I went off to the bathroom and sat there crying, howling in fact. A combination of anger and desperation and with it mixed in, the fear of having thought such bad things. I am really a most horrible unfit mother. How could I think such a thing? I love her to pieces and never want anything bad to happen to her. However, I'm so tired. She wakes on average four times a night for a quick feed or a cuddle back to sleep, she is lovely but exhausting during the day. I used to love my sleep, I used to sleep a lot. Now I'm lucky if I have 3 hours unbroken sleep. Richard never wakes to help in the night, not his fault at all - I breastfeed, it is the burden I have chosen to take. Therefore he can't help with feeding, but sometimes she justs wakes and wants to be cuddled back to sleep, he could do that. But he works, he is also awful when he is tired so I let him sleep. That in itself makes me angry, I'm not cross at him, I'm jealous - I want to sleep. I just want a bit of time off. This motherhood thing is relentless.

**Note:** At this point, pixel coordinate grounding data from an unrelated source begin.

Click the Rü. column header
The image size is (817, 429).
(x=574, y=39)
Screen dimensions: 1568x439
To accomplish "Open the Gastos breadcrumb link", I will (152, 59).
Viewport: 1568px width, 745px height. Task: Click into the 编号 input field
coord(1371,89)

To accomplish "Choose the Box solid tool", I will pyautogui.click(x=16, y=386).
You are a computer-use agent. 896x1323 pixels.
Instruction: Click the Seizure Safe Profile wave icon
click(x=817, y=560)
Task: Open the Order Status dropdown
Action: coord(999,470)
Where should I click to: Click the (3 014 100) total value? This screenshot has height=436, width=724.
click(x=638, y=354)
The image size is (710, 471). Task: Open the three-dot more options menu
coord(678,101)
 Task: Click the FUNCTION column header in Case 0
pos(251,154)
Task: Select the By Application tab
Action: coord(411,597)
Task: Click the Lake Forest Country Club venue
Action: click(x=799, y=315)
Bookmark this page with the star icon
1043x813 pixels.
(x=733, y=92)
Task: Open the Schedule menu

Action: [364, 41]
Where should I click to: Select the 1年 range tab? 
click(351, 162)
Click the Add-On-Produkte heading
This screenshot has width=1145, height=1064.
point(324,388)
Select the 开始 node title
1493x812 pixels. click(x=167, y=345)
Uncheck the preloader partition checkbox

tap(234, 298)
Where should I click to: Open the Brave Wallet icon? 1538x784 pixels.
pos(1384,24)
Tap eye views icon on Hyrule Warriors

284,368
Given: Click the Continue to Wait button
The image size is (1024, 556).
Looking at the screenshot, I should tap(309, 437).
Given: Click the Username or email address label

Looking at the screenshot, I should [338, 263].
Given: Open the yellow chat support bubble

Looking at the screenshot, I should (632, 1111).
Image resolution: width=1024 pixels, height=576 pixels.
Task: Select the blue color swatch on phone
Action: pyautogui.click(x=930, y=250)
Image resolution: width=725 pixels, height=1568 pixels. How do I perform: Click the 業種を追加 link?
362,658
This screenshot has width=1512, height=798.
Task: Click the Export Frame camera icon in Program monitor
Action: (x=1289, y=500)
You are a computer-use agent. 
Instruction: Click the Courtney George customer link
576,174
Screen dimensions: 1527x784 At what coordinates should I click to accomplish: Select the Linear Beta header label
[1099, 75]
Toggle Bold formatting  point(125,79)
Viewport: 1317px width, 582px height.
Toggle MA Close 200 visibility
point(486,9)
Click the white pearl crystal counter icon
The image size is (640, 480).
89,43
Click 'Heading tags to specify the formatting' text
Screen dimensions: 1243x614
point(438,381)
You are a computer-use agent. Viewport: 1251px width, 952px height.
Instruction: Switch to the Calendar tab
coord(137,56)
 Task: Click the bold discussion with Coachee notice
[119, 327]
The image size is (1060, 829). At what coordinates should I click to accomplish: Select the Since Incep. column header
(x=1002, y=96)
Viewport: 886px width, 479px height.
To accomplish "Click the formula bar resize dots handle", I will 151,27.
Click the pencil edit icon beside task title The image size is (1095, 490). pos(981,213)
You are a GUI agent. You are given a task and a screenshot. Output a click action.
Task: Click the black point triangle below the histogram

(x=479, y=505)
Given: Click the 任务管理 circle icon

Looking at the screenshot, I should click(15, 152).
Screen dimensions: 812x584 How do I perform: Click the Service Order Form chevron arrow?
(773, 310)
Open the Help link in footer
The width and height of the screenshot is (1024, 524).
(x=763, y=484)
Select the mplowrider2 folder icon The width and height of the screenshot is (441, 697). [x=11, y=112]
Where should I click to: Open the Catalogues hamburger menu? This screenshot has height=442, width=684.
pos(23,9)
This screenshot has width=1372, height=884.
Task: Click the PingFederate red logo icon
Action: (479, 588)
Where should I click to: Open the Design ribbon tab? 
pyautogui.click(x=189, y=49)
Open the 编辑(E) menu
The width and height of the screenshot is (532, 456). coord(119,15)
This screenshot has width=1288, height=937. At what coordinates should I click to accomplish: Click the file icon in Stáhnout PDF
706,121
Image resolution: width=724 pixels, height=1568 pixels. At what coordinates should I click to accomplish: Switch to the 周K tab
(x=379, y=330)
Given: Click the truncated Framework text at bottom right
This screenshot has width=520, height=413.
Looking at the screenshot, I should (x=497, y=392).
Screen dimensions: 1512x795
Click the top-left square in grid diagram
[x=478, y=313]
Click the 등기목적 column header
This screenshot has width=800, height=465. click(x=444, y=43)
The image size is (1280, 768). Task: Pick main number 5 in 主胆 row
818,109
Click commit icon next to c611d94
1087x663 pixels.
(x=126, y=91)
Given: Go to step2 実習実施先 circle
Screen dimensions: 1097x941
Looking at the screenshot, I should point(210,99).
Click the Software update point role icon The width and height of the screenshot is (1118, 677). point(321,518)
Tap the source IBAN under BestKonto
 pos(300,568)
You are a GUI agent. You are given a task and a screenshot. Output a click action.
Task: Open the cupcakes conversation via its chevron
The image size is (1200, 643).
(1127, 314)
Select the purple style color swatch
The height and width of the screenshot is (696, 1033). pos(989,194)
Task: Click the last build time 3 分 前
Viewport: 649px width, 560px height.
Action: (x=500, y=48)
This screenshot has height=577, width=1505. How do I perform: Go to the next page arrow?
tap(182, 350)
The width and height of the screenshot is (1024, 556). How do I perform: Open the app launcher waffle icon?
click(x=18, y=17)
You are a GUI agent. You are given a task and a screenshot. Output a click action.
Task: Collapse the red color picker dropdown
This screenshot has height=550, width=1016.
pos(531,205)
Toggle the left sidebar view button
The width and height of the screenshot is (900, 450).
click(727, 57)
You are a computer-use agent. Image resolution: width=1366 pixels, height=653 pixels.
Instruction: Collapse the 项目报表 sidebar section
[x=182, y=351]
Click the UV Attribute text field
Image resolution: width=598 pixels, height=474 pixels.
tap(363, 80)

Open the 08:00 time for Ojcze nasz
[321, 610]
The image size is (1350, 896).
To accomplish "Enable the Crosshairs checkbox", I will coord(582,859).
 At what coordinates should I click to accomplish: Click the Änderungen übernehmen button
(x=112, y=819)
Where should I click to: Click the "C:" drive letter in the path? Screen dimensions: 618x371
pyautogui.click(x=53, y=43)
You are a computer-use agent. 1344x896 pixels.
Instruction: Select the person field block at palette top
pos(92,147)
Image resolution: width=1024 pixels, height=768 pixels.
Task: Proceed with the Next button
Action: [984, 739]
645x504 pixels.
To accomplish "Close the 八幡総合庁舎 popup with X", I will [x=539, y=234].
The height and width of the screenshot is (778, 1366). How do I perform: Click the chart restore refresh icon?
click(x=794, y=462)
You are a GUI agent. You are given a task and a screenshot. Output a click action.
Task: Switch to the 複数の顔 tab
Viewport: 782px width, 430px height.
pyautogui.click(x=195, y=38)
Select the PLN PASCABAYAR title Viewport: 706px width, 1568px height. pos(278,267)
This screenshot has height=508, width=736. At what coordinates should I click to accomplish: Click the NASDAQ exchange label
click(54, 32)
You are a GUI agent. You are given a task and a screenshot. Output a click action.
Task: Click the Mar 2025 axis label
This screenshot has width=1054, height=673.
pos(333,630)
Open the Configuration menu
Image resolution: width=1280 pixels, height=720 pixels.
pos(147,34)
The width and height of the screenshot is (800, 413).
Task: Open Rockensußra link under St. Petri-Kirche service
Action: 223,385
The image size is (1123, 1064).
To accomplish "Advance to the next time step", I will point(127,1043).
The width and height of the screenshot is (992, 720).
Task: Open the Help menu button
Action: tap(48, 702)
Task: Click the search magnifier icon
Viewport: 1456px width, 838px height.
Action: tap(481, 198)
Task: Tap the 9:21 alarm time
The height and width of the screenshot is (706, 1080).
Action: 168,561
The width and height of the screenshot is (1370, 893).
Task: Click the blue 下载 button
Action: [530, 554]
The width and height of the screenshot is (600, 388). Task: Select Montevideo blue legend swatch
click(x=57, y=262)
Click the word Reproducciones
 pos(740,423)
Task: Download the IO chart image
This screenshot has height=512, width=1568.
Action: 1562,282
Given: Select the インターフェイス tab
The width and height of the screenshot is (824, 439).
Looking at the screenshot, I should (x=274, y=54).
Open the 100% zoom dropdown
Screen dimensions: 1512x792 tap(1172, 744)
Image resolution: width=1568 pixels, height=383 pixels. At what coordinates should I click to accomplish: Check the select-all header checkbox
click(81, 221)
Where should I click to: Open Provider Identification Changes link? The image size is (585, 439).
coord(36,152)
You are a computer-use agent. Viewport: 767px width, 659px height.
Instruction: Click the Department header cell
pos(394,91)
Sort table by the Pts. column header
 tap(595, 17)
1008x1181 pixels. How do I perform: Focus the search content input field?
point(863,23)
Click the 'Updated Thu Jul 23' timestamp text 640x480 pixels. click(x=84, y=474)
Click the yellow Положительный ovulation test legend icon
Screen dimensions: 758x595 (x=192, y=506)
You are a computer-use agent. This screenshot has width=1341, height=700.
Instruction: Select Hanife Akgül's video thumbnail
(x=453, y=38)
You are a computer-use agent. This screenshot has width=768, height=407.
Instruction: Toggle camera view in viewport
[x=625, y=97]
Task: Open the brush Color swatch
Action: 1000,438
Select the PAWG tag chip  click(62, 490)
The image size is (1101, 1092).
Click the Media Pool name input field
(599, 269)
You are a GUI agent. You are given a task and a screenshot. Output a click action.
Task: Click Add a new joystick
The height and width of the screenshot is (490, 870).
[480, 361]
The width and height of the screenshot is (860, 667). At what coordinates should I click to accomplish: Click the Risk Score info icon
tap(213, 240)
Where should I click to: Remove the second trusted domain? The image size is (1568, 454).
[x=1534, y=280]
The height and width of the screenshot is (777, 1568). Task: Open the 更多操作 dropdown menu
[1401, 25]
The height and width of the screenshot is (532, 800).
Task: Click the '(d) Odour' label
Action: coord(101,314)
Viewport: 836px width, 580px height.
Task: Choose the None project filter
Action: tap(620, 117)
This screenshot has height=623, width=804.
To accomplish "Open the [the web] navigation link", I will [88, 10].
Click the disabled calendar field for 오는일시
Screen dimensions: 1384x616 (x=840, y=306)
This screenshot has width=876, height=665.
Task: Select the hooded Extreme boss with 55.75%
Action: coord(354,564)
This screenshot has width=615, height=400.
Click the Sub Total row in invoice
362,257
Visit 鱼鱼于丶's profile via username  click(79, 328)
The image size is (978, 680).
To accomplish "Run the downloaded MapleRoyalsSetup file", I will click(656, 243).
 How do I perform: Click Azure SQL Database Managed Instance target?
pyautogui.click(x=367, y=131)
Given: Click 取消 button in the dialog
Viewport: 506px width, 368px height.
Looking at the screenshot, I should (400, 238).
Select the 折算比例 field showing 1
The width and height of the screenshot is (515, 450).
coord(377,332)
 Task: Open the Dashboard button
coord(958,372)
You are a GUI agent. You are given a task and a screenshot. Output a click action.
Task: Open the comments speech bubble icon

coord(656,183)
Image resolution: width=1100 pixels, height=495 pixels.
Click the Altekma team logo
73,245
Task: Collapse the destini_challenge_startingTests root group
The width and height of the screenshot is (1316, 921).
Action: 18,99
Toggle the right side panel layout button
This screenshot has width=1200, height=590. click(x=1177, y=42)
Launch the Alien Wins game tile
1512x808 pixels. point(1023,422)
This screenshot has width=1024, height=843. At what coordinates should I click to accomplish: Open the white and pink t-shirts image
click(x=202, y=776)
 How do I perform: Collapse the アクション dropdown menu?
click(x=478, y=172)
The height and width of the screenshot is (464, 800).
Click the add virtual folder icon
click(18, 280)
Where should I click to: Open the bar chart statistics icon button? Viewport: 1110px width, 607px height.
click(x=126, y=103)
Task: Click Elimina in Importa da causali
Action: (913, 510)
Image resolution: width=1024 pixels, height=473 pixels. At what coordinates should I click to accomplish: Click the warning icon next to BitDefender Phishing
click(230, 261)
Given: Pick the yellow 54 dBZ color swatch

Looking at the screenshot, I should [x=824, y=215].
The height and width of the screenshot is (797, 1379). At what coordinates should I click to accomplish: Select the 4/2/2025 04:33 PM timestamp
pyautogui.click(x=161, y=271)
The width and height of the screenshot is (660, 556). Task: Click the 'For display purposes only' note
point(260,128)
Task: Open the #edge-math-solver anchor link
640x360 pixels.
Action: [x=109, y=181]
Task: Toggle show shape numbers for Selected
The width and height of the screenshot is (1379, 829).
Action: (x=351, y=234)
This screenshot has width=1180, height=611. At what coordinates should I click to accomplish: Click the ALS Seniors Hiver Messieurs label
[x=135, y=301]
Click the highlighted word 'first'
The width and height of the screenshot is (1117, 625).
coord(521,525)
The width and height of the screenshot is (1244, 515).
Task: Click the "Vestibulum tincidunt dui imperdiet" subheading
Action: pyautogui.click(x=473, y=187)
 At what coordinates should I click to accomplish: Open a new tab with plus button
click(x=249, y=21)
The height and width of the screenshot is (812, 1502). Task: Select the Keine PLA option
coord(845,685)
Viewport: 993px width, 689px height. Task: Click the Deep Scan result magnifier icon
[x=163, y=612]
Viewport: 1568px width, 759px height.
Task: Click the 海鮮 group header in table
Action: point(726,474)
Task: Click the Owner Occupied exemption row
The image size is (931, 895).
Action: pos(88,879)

A new dawn and a new adventure. We were off to Ironbridge as Richard had got the day off work. I was very embarrassed as we were packing the car, Cheryl (from next door) came up to tell me she heard me in the bathroom last night. Great, I told Richard how I felt, how I felt like I wanted to hurt her - she must think I'm a terrible mother too. So I just put a brave face on and told her it was a bad night, desperately hoping it was too muffled and she didn't hear. I would never hurt my baby, I love her. I'm just tired.So we went off to Ironbridge and it rained a lot. Tilly was fascinated by my food. We had a nice day out.
I'm going to stop forcing routines on her, they are not doing either of us any good.